Jacksons Law Firm corporate and commercial solicitor David Artley offers some important advice to private business owners around the importance of Shareholders’ Agreements…

There is an easy way to find out how important a shareholders’ agreement is: call a corporate/commercial solicitor and ask for advice about dealing with a situation in your company involving another shareholder.

Their first question will be “do you have a shareholders’ agreement?”. If you operate a business though a private limited company with joint shareholders, you should have a shareholders’ agreement.

To understand why they are so important it is helpful to understand how the law sees a company, the documents which govern it and the interplay between them. A company is a legal entity, in many ways similar to a person; it has a distinct ‘personality’. This means that the company can own property, can be sued, can sue and can enter into contracts in its own right. The company owns its assets and the shareholders own the company.

What a company cannot do, of course, is make decisions; for that it has its board of directors. This introduces a tension between what may be the best outcome for the company and what may be the best outcome for the individuals acting as directors. To deal with this, the law has two mechanisms: it places duties on directors to act in the best interests of the company and it gives shareholders the power to define the powers of the directors.

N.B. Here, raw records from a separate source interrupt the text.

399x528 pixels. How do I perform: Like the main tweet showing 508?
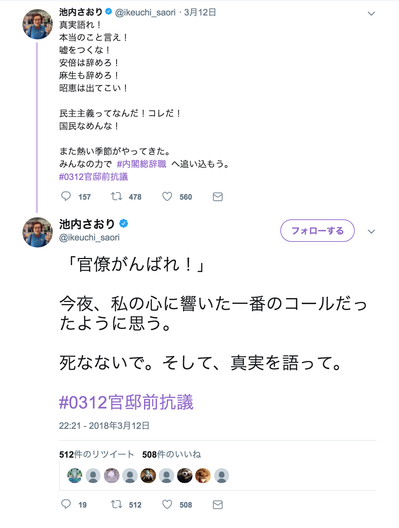[167, 504]
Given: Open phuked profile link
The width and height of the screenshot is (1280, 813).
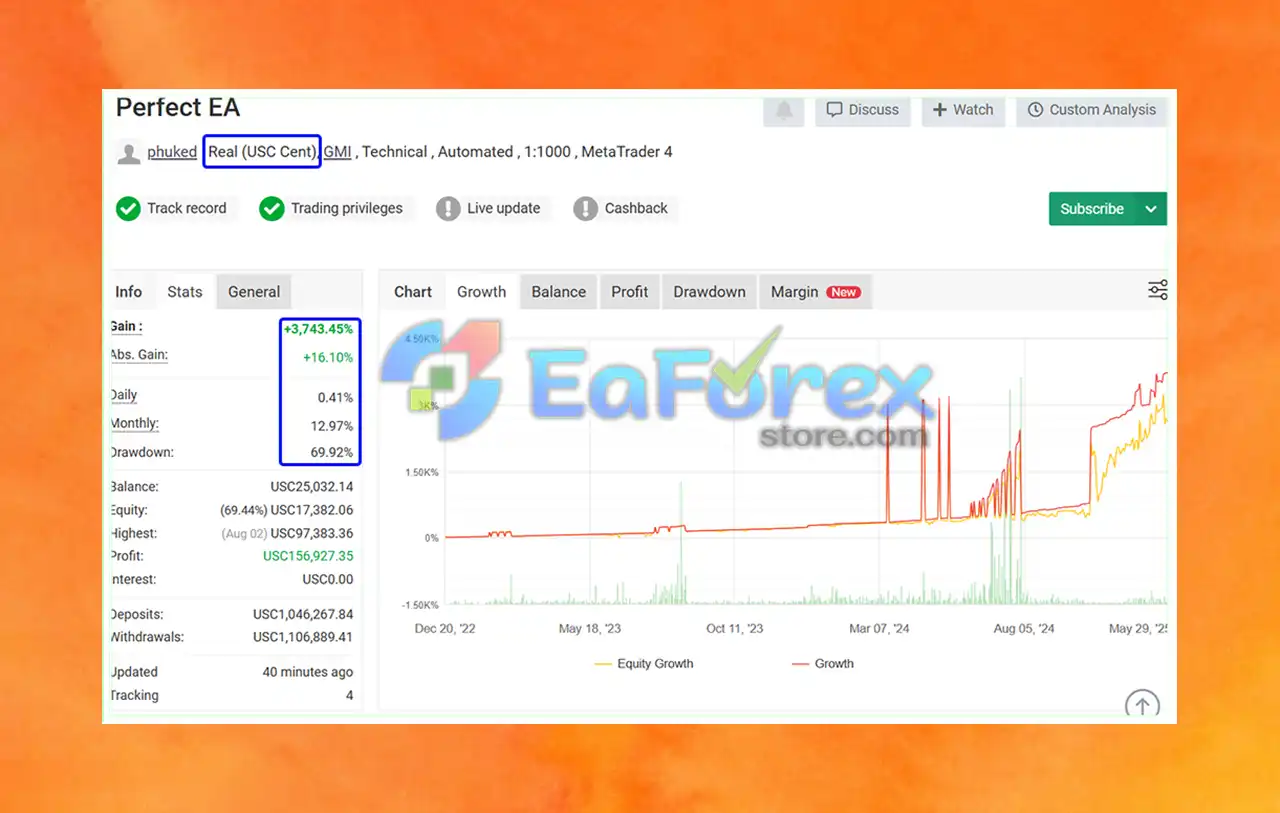Looking at the screenshot, I should [x=172, y=152].
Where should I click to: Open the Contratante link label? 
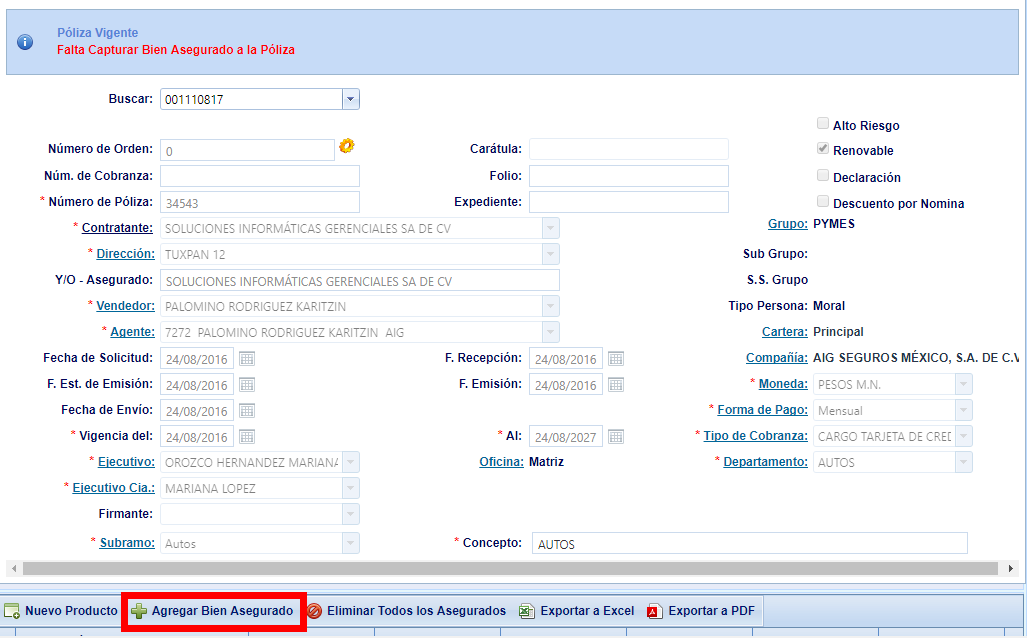pos(117,228)
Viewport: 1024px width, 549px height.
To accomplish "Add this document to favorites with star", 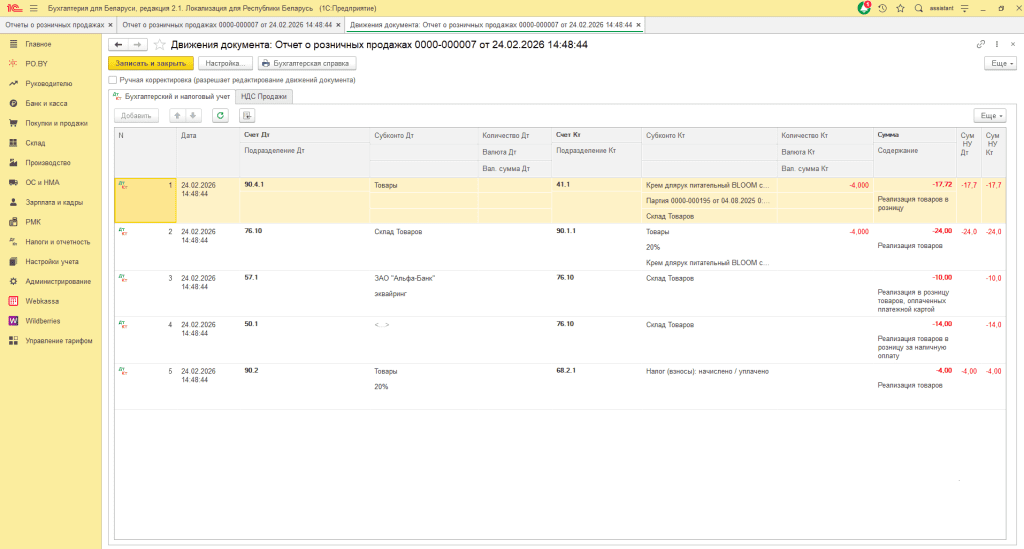I will (x=159, y=45).
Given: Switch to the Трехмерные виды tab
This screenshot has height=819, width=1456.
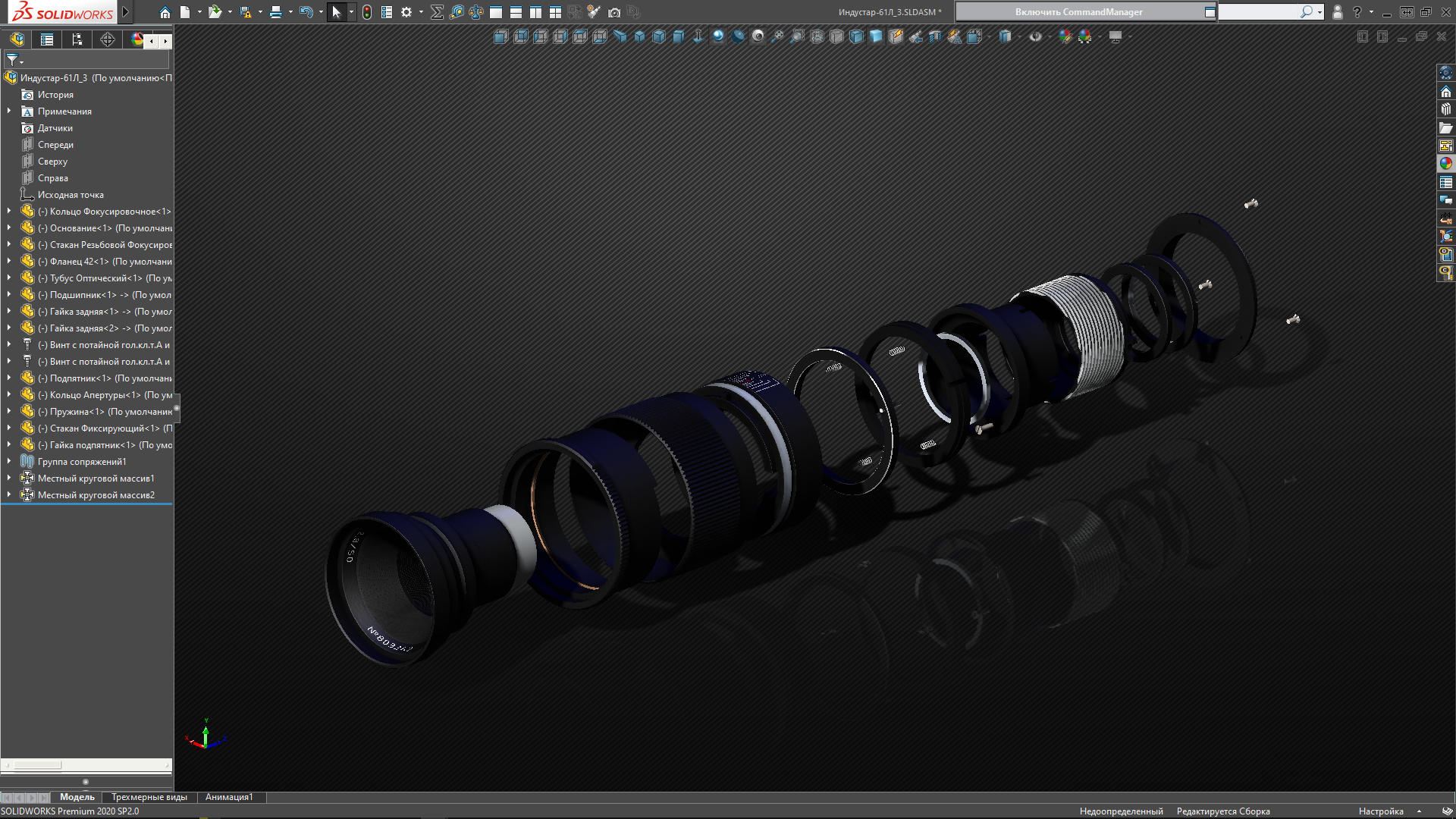Looking at the screenshot, I should point(149,797).
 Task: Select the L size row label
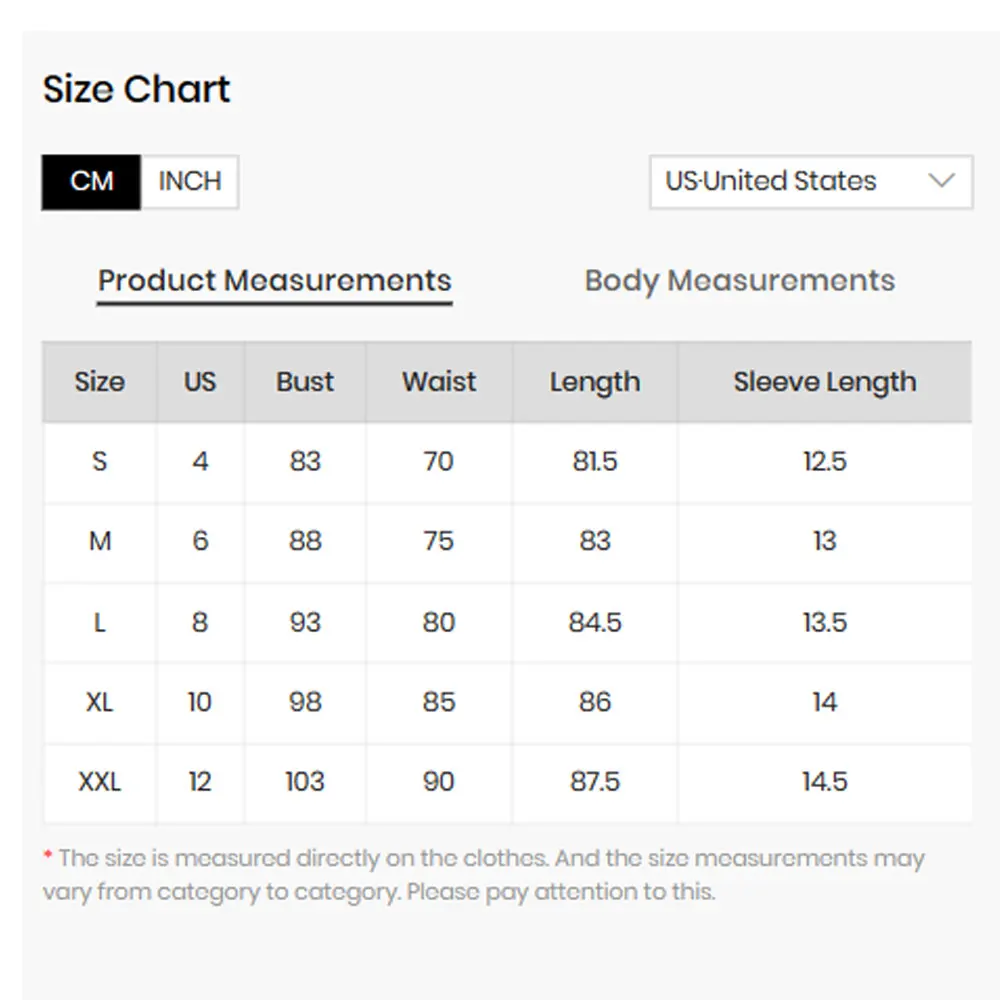click(99, 622)
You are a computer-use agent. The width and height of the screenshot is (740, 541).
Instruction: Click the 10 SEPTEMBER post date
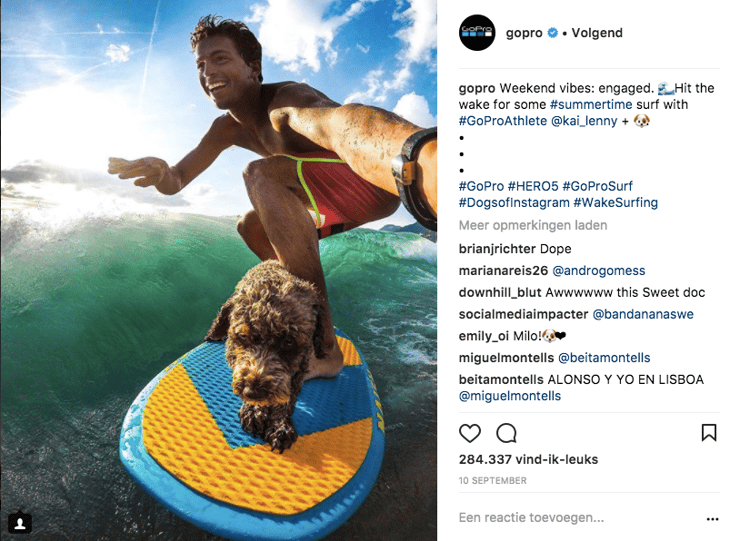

The first way the shareholders exercise this power is through the articles of association. This is the main constitutional document of a company; it is where the directors get their power to act in the name of the company. It sets out what they can and cannot do and it can be altered if the 75% or more of the shareholders agree. The second way is that the law requires directors to ask the shareholders to vote to approve certain actions, called resolutions. Resolutions can be ordinary (those holding more than 50% of the shares must agree) or special (those holding 75% or more of the shares must agree).

So far, so good. We have a company being operated for the benefit of the shareholders and they have the power to hold those running the company to account. There are problems with relying on just these provisions, however.

Most obvious is that the power to make decisions is linked to how many shares are owned. If you only own 20% of the shares there is very little you can do to get your voice heard if the remaining 80% of the shares want to take a different route. 20% could represent a significant investment which you want to protect, and the company may have difficulty getting that investment if it is not protected. What about 50/50 ownership where the two owners vote different ways? Deadlock.

Second is that the content of the articles of association is governed by the Companies Act 2006. They can only regulate what the law allows them to regulate in a company and only within the boundaries the law allows. If the Companies Act says that a special resolution is required, the articles of association cannot say that an ordinary resolution will suffice, for example.

The third is linked to the second. The articles of association are essentially a contract between the company and each shareholder, not between the shareholders. They govern how the company is operated for the benefit of all the shareholders; the focus of which is to protect the shareholders, not to protect the company from the shareholders. They cannot, for example, prevent your fellow shareholder setting up a rival company.

It is here that a shareholders’ agreement comes in. It is an agreement between the shareholders setting out how they will use the powers and rights which attach to their shares and it is enforceable by each shareholder against the other shareholders. It is not regulated by the Companies Act so it can cover a far wider range of situations and it can be very flexible.

For example, if you want a different voting threshold for a particular decision it could require a vote is held beforehand and the shareholders then have to vote to give effect to that vote, no matter if they disagree. Or it could prohibit a shareholder from competing with the company while still a shareholder, perhaps even require all shares to be sold if the shareholder tries to compete.

One way shareholders’ agreements are often used is to set out what will happen when the founders want to sell up and realise their investments. If a takeover offer is received, can you require others to accept it? Or can you prevent them selling their shares unless the buyer will buy yours, too? You could have a lot riding on this, and it is good to know where you stand.

Often, though, we come across shareholders’ agreements where there has been some problem. Without one you can end up in a very difficult and expensive argument, but a well drafted agreement can set out a clear route to peace. Anecdotally, it seems as though companies with a shareholders’ agreement have fewer shareholder arguments in the first place.

Planning for the situations and decisions of the future when there is goodwill and calm is a fantastic way of ensuring the long term success of your business and, ultimately, of you.